Il problema non è quello di colpevolizzare la madre o i genitori in generale, ma di aiutarli a star meglio.

Proprio perché il bambino è figlio di “quella” madre e di “quel” padre e non di altri, si porta dentro anche le loro storie, seppur vivendole in modi diversi, anche tra fratelli, perché ognuno ha la propria storia e il proprio patrimonio genetico.

Come un bambino assorbe e impara dai genitori le cose più evidenti (a camminare, a parlare la loro lingua e non un’altra, a nutrirsi, lavarsi, vestirsi, eccetera), così è da loro che impara anche le cose meno evidenti, come l’uso dei meccanismi di difesa e le modalità relazionali.

Dietro un bambino che impara a fare uso massiccio di modalità difensive che a lungo andare si riveleranno poco adattive, ci sono dei genitori che forse fanno inconsapevolmente la stessa cosa.
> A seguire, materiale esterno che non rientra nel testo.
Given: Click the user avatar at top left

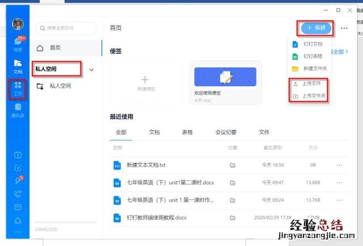Looking at the screenshot, I should click(18, 24).
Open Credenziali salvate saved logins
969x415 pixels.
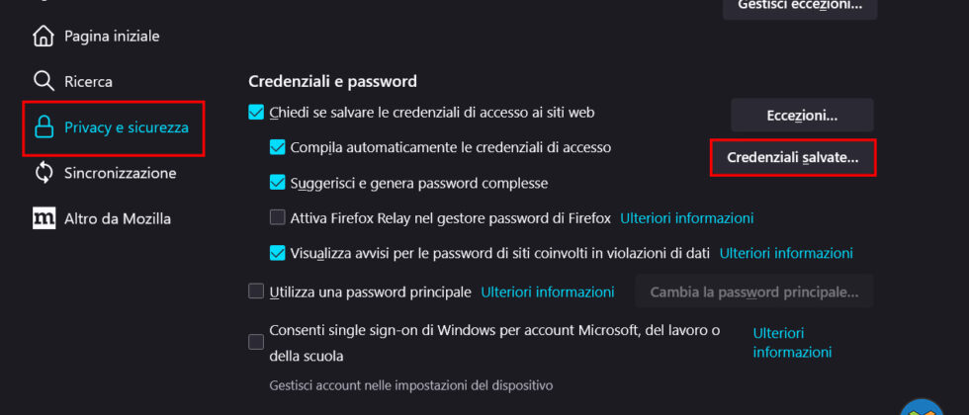pos(793,157)
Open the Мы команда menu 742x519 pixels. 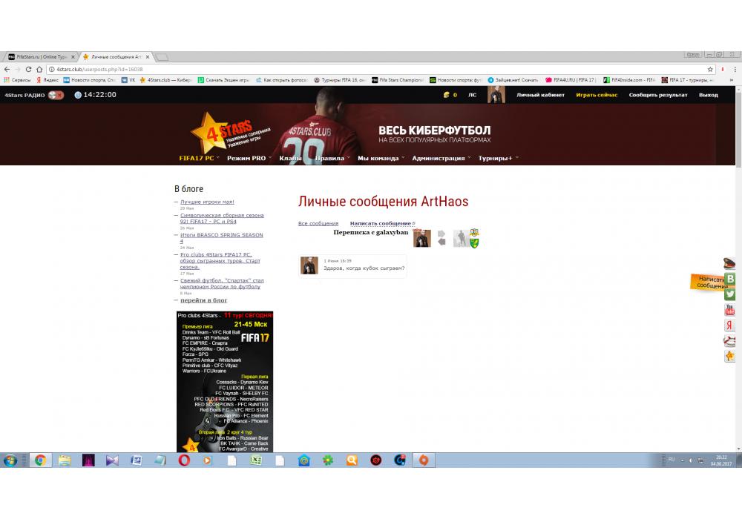[381, 158]
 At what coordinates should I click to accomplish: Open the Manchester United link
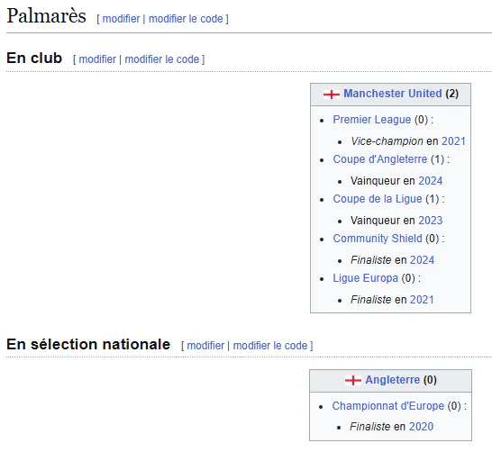pyautogui.click(x=393, y=94)
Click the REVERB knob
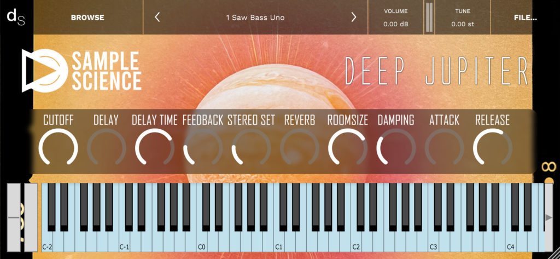The height and width of the screenshot is (259, 560). [x=299, y=147]
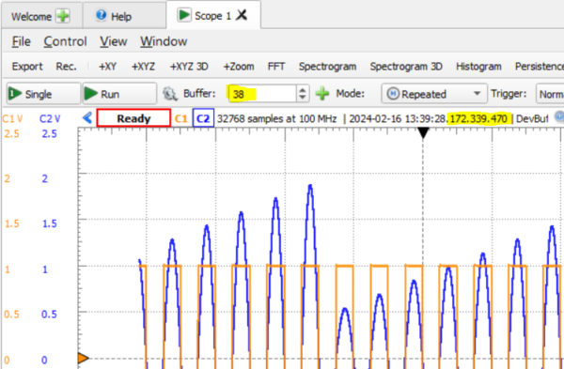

Aiutare questi ultimi a prendersi cura della loro parte infantile sofferente in modo diverso, che non si ritorca contro di loro e i loro figli, sia uno dei terreni più fertili e gratificanti per chi opera nel campo della terapia e della prevenzione del disagio psicologico, sia nei bambini che negli adulti.

Bibliografia

  • Balconi-Del Carlo Giannini, “Il disegno e la psicoanalisi infantile, Cortina, Milano 1987.
  • Bellocchio-Ravasi, “Di madre in figlia”, Cortina, Milano 1987.
  • Bettelheim B., “Un genitore quasi perfetto”, Feltrinelli, 1987.
  • Bettelheim B., “Il mondo incantato”, Feltrinelli, Milano 1977.
  • Bowlby J., “Attaccamento e perdita”, Bollati-Boringhieri, Torino 1972. “Costruzione e rottura dei legami affettivi”, Cortina, Milano 1982. “Una base sicura”, Cortina, Milano 1989.
  • Dolto F., “Le parole dei bambini e l’adulto sordo”, Mondadori, Milano 1987. “Il gioco del desiderio”, SEI, Torino 1987. “Come allevare un bambino felice”, Mondadori 1992.
  • Fornari F., “La vita affettiva originaria del bambino”, Feltrinelli, Milano 1970.
  • Freud A., “Normalità e patologia nell’età infantile”, volume terzo, “Opere”, Boringhieri, Torino 1985.
  • Isaacs-Freud, “L’osservazione diretta del bambino”, Boringhieri, Torino 1984.
  • Klein M., “La psicoanalisi dei bambini”, Martinelli, Firenze 1970.
  • Levi Montalcini R., “Elogio dell’imperfezione”, Garzanti, Milano 1987
  • Mahler-Pine-Bergman, “La nascita psicologica del bambino”, Boringhieri, Torino 1978.
  • Mahler M., “Le psicosi infantili”, Boringhieri, Torino 1985.
  • Winnicott D. W., “I bambini e le loro madri”, Cortina, Milano, 1987.